Task details:
Continue the passage on explaining a child's learning evaluation results to the child, picking up right after its last sentence.

Quoted passage:
You just spent thousands of dollars to have your child tested to demystify their learning profile, and you receive a lengthy report full of jargon and percentiles. You get one feedback session with the psychologist, but how do you explain the results to your child?  Psychologists typically offer a 1:1 feedback session with the child, as well, but parents may opt out of that due to various factors, such as apprehension, the belief that the child is too young for active involvement, or fear that the child may feel embarrassed or stigmatized after learning about their diagnosis. On the contrary, many kids experience a sense of relief when they learn that their challenges have a name. Kids can sense when something is wrong, and as Dan Siegel says of emotions, “Name it to tame it.” 

I recently spoke with Dr. Liz Angoff, a licensed educational psychologist who is committed to sharing the testing results with children as young as four years old in a way that they can understand. 

“All children deserve a feedback session because all children deserve closure. Listen and ask how they understand their experience. That informs what to share. Understand their questions, how they describe problems that are coming up, and talk to the child in that same way. Share that their brain is awesome and literally under construction,” she said.

Supplied material:
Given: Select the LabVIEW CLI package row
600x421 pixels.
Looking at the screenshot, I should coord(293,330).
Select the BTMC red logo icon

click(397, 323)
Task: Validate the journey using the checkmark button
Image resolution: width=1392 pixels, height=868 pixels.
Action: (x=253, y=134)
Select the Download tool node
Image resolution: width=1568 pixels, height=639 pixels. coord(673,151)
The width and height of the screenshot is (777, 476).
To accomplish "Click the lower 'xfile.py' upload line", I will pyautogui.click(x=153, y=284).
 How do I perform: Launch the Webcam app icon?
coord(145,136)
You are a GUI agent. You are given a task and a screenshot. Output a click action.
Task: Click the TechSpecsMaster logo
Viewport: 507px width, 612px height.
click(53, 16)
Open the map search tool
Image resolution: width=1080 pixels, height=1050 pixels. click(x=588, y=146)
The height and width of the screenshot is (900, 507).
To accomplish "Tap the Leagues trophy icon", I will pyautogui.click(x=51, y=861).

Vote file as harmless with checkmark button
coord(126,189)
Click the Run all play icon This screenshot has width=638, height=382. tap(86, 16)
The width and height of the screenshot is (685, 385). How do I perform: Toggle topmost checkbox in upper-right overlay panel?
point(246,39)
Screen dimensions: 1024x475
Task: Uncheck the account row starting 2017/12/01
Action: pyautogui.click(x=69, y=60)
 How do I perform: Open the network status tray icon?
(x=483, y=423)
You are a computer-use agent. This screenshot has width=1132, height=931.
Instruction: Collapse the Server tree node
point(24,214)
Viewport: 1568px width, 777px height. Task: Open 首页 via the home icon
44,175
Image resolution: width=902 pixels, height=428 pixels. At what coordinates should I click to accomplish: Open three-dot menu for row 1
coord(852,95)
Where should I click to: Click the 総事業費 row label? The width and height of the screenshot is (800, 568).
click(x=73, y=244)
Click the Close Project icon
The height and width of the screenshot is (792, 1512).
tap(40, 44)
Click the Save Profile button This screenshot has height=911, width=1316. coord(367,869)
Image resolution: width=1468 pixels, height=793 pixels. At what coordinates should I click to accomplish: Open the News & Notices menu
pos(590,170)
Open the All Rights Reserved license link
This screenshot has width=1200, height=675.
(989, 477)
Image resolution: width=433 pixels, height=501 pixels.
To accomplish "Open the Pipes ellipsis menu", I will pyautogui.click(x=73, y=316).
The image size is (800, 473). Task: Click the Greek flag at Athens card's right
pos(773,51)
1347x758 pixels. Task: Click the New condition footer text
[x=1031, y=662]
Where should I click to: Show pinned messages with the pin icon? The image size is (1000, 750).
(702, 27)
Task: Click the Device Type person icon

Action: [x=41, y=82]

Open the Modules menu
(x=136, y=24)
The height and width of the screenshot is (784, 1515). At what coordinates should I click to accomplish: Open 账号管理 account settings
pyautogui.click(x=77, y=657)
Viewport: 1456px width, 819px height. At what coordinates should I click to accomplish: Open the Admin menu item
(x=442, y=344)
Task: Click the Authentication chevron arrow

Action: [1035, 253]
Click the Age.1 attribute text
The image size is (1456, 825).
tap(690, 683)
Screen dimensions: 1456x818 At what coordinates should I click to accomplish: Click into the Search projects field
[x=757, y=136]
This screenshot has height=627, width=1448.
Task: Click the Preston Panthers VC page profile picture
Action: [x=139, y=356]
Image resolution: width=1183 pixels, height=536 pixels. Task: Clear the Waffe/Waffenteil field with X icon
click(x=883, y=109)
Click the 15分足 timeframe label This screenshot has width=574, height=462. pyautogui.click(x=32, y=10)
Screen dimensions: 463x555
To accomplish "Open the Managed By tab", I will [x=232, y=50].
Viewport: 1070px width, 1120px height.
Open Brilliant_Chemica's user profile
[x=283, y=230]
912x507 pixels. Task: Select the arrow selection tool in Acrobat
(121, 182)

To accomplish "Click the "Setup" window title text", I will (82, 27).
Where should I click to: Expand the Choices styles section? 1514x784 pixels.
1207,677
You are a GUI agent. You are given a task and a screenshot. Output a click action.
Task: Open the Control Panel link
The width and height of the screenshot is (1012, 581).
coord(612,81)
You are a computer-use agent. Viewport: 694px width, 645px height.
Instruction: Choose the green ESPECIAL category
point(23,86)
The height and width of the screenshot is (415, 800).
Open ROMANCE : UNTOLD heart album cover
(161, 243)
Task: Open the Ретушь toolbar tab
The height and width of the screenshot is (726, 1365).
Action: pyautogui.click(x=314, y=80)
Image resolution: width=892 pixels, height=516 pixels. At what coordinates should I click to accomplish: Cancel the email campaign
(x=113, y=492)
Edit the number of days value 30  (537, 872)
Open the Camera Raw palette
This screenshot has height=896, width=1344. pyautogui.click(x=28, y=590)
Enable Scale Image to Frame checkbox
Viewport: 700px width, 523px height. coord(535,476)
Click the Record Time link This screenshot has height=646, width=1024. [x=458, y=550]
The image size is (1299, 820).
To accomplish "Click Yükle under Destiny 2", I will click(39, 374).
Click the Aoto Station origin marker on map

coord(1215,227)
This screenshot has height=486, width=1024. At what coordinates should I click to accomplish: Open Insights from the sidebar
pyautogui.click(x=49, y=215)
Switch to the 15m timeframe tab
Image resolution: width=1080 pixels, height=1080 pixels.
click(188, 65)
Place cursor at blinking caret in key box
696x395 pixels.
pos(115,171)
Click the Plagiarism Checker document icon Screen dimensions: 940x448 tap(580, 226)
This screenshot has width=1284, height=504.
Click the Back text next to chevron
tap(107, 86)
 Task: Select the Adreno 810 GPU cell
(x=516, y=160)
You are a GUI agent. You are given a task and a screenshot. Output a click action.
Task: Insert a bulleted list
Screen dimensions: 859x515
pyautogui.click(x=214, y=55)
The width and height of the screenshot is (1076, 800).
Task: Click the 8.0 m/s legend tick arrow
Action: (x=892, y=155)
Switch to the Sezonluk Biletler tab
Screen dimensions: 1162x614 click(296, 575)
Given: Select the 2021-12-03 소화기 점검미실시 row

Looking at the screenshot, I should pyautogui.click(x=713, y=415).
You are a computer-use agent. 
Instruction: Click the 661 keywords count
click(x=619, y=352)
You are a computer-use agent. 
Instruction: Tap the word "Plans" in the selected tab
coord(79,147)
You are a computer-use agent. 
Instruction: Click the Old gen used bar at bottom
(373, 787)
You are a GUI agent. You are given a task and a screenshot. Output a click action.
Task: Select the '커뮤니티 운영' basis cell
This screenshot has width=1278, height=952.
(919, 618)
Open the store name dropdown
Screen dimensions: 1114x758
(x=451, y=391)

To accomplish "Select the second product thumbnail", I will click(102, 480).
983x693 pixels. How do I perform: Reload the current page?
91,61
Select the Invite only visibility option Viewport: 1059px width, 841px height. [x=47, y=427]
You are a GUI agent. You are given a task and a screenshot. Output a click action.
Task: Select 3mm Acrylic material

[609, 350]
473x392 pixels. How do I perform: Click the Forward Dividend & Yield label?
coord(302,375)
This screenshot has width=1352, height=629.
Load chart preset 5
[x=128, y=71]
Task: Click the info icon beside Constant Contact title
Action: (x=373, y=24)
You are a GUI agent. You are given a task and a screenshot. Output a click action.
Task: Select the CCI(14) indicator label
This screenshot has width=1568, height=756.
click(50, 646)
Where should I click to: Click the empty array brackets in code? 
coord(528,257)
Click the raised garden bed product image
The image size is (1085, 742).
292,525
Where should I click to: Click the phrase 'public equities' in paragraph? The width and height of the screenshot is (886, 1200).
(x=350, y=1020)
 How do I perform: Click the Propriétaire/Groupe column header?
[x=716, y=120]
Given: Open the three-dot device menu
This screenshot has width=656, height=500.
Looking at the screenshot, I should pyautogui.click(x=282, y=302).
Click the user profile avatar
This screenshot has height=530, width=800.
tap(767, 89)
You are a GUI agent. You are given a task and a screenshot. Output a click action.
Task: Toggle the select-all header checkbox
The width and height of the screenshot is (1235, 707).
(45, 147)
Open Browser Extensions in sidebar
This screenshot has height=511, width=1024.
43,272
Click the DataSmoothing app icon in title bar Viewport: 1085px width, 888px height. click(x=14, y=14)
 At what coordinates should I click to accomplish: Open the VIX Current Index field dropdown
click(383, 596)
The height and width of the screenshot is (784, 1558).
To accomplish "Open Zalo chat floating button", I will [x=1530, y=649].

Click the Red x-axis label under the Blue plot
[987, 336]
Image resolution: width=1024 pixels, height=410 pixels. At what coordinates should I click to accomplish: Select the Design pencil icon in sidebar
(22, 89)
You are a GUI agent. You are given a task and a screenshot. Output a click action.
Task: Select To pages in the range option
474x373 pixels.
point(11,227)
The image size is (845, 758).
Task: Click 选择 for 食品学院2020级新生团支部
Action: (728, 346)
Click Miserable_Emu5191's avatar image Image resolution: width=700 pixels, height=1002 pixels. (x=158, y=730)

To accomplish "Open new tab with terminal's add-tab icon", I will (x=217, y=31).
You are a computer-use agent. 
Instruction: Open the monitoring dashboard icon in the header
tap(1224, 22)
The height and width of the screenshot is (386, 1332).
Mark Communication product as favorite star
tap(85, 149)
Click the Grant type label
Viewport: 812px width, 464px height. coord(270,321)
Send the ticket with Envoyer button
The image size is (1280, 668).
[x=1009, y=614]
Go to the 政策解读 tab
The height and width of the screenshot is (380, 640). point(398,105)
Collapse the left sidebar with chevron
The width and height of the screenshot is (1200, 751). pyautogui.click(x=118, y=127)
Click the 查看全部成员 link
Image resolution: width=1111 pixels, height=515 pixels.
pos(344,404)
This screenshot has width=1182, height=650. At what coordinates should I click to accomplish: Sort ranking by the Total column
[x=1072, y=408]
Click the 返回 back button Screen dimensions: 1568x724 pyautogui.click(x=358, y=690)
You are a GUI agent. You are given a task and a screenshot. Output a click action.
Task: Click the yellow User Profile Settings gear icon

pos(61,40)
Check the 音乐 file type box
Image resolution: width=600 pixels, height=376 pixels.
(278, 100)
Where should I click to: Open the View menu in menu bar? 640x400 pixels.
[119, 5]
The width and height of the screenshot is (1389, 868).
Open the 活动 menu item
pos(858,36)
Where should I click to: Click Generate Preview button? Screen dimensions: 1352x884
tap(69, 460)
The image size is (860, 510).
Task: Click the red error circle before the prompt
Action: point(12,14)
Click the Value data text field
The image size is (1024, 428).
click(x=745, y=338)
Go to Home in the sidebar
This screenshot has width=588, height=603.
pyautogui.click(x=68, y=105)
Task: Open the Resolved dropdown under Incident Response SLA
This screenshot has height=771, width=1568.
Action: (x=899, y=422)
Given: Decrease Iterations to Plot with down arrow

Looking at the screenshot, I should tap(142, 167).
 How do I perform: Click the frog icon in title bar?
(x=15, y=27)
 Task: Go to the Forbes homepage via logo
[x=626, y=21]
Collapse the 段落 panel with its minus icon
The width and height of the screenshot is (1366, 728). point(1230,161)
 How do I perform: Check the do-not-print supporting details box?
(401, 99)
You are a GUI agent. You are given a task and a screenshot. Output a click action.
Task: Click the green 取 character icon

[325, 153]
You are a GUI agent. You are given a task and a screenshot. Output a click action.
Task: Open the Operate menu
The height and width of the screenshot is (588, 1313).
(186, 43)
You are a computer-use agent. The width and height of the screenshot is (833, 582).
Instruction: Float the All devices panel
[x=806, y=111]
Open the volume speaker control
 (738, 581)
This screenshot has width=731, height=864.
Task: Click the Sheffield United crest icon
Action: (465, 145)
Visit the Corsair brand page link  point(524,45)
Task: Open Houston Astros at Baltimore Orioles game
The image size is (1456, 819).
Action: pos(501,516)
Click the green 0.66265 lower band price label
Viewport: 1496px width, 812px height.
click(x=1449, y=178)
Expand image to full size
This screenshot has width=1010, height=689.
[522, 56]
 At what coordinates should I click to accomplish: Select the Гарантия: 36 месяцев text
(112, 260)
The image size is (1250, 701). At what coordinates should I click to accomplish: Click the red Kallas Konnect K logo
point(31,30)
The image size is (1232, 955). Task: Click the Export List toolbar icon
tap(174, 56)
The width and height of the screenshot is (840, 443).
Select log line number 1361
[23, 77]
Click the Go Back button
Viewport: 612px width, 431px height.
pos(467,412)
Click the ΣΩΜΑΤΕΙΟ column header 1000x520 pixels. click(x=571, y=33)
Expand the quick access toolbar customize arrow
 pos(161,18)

Output for this exercise:
She developed The Brain Building Books to engage children in understanding their learning and developmental differences. In this text, she describes a child’s strengths and stretches using the highway metaphor. Things that come easy are highways and difficulties are construction zones. “Neurodiversity means that all brains are different in important ways. For you, neurodiversity means that you have these strengths and these construction projects,” Liz explained. 

Here’s an example of what she shares with children:

Some psychologists use the Brain Building Books during the assessment process, and then children can continue to work through the colorful guide with their parents, educational therapists or tutors. At Hayutin, we love the process of activating a growth mindset and utilizing tools like this to empower kids and adolescents. It’s all about paving the road to self-advocacy by using a strengths based, neurodiverse affirming approach. 

But what if I’m not ready to share my child’s diagnosis?

Sometimes parents need some time and space to process a diagnosis and don’t want to share it with their child just yet, and that’s okay. Psychologists and practitioners work to demystify ADHD, autism, dyslexia, etc. when the family is ready. Dr. Angoff reminds parents, “You are not alone. There is a huge community of amazing individuals that have walked this path before.”

A diagnosis doesn’t have to spell doom and gloom; it’s a compass and a way forward. And when you’re ready, there are people like us who can help. 

Important takeaways

If you feel overwhelmed after your feedback session, reach out to the evaluator with questions. I asked Dr. Angoff about the four key takeaways from the report for an overwhelmed parent:

  • What are my child’s strengths?
  • What are my child’s challenges?
  • What is this called? What is the diagnosis or eligibility category?
  • What should I do next?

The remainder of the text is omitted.